======== Data in this exercise
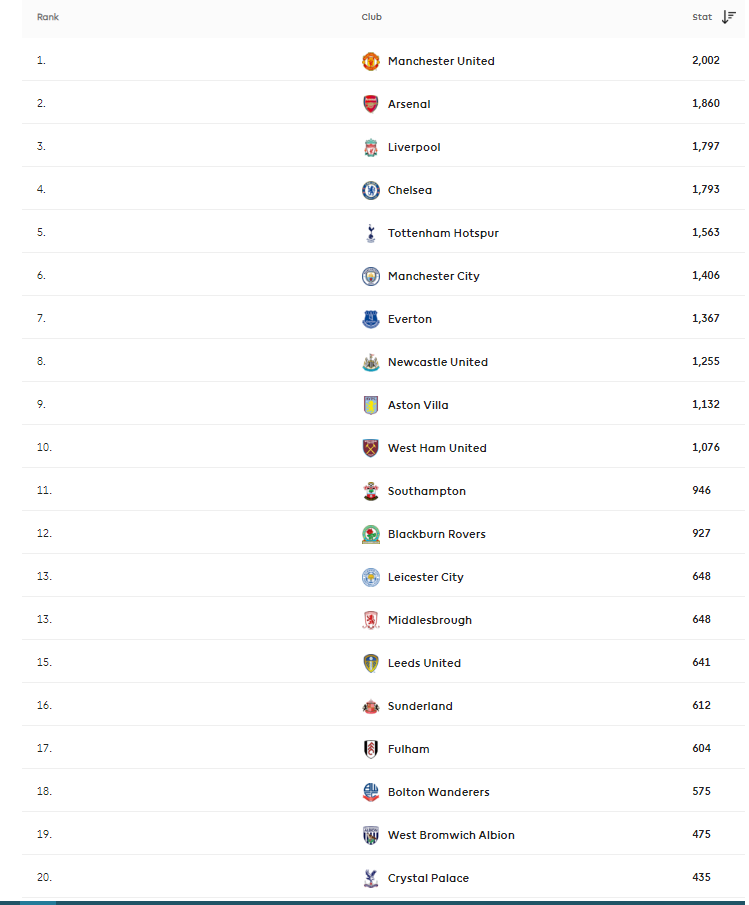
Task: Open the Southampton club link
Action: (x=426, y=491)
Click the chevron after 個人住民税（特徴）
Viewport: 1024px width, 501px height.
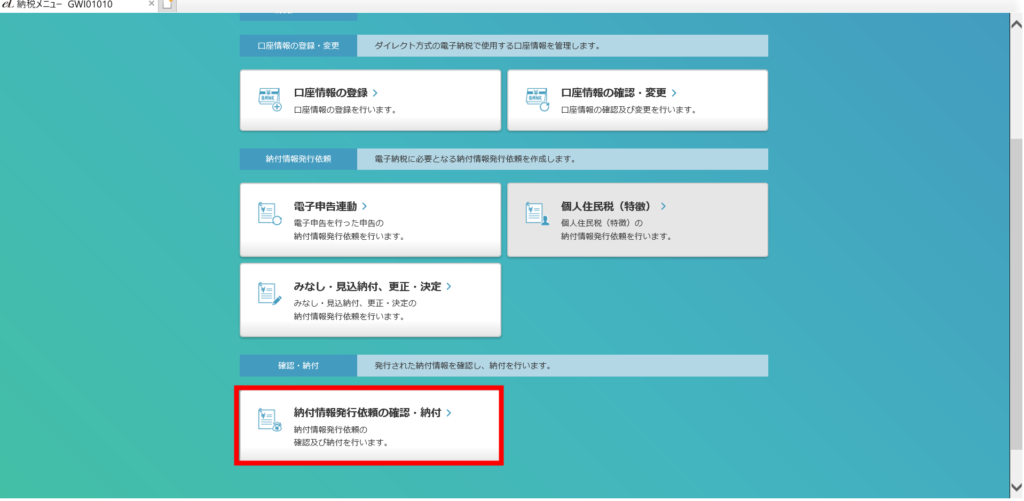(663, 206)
================
_Brief_
Your task is to repeat exactly the lines from the one containing "Click the chevron after 個人住民税（特徴）" through the end of the material, both included, and only those, without pictures.

_Answer section_
Click the chevron after 個人住民税（特徴）
Viewport: 1024px width, 501px height.
(663, 206)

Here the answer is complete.